Interestingly, Piloty and Angeli were contemporaries, and Angeli even published papers on Piloty's acid.

Angeli was reputed to be shy and reclusive. His research on azoxy compounds was highly respected, though, and he was even considered for a Nobel Prize. In the early 1900s, he served as chair of the pharmaceutical chemistry and organic chemistry departments at the University of Firenze.

Piloty had an impressive chemical pedigree. He married the daughter of Nobel Laureate Adolf von Baeyer, and was also the brother-in-law of heterocyclic compound expert Ludwig Knorr. He received his doctorate with Nobel Laureate Emil Fischer and became a professor of inorganic chemistry at the University of Munich, where he became an expert in natural pyrroles. After volunteering to serve during World War I, he died of a gunshot wound during battle.

CONFERENCES

A Bit Of Chemistry In The Old Southwest

Since 1997, Mesilla, the historic section of Las Cruces, N.M., has been taken over once a year by a small gang of chemists. They crowd into a Southwestern-themed bed and breakfast, ready to exchange ideas against the backdrop of the Organ Mountains.

The Mesilla Chemistry Workshop, as it's called, was founded by William L. Hase, Welch professor of chemistry at Texas Tech University, Lubbock, who attended the University of New Mexico, Las Cruces, and retained a fondness for the area. So when he decided to start a conference, he thought Mesilla was the perfect venue for sparking intellectual discourse.

Hase modeled the conference after the Telluride Workshop held in Telluride, Colo. The format encourages top scientists in one area of chemistry, who might not otherwise come together, to talk freely with each other. More than one participant has remarked that Mesilla embodies the original intent of the now sometimes unwieldy Gordon Research Conferences.

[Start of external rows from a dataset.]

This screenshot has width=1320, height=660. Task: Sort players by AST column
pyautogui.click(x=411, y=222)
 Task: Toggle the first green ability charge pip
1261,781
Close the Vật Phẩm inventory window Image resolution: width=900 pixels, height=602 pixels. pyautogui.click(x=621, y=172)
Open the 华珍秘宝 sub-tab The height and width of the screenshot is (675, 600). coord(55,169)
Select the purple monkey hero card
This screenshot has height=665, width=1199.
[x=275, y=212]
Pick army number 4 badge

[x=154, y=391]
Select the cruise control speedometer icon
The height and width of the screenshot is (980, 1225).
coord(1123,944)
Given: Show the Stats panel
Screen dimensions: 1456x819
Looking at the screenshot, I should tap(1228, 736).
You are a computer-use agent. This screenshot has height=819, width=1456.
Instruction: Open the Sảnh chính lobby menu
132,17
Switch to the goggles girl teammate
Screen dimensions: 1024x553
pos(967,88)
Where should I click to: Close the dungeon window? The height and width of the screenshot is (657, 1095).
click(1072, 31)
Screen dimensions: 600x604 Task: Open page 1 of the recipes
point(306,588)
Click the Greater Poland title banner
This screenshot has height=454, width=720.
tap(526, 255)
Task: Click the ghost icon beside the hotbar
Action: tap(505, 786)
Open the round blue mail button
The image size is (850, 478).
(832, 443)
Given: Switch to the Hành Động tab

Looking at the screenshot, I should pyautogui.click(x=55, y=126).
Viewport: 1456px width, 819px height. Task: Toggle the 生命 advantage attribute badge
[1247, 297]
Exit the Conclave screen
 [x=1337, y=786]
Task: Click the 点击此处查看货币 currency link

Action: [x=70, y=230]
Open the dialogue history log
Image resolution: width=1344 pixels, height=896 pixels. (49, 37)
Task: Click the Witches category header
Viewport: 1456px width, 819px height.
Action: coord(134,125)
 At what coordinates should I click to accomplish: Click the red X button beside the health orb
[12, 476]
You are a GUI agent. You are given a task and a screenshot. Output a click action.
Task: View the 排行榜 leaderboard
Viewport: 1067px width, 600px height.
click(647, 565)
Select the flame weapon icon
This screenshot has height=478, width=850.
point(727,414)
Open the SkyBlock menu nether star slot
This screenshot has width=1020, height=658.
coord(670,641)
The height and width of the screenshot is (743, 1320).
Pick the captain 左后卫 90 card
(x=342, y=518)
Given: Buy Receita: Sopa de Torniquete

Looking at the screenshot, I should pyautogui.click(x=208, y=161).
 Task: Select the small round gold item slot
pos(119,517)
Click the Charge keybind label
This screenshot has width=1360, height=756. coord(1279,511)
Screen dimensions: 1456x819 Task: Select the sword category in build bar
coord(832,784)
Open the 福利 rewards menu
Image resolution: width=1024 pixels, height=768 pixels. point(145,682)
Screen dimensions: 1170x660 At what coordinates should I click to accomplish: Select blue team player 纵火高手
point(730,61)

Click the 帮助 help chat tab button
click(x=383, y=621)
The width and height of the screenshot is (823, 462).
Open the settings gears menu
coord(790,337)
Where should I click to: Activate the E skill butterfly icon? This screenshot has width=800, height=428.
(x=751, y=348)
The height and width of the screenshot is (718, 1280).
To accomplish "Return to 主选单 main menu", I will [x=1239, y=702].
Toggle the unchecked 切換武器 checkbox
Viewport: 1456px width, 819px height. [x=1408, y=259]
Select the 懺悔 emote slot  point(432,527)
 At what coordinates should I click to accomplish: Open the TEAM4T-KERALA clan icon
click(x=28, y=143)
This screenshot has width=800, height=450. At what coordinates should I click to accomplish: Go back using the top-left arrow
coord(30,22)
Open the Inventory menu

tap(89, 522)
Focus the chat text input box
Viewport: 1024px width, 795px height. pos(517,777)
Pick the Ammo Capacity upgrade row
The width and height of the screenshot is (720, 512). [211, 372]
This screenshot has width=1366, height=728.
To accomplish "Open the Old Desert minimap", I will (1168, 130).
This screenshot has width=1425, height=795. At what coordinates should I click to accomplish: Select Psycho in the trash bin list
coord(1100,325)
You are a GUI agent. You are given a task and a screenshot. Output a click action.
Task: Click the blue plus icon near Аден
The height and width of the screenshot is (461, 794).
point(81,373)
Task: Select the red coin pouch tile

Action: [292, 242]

Past topics at Mesilla have included enzyme dynamics, environmental chemistry, and asymmetric catalysis. This year, the focus was on nitric oxide chemistry. Next year, the topic is space chemistry, with an emphasis on results from the NASA Cassini-Huygens mission to Saturn.

Echoing the sentiments of many of his fellow attendees, University of California, Los Angeles, professor Jon M. Fukuto said, "It's the best meeting I've ever been to."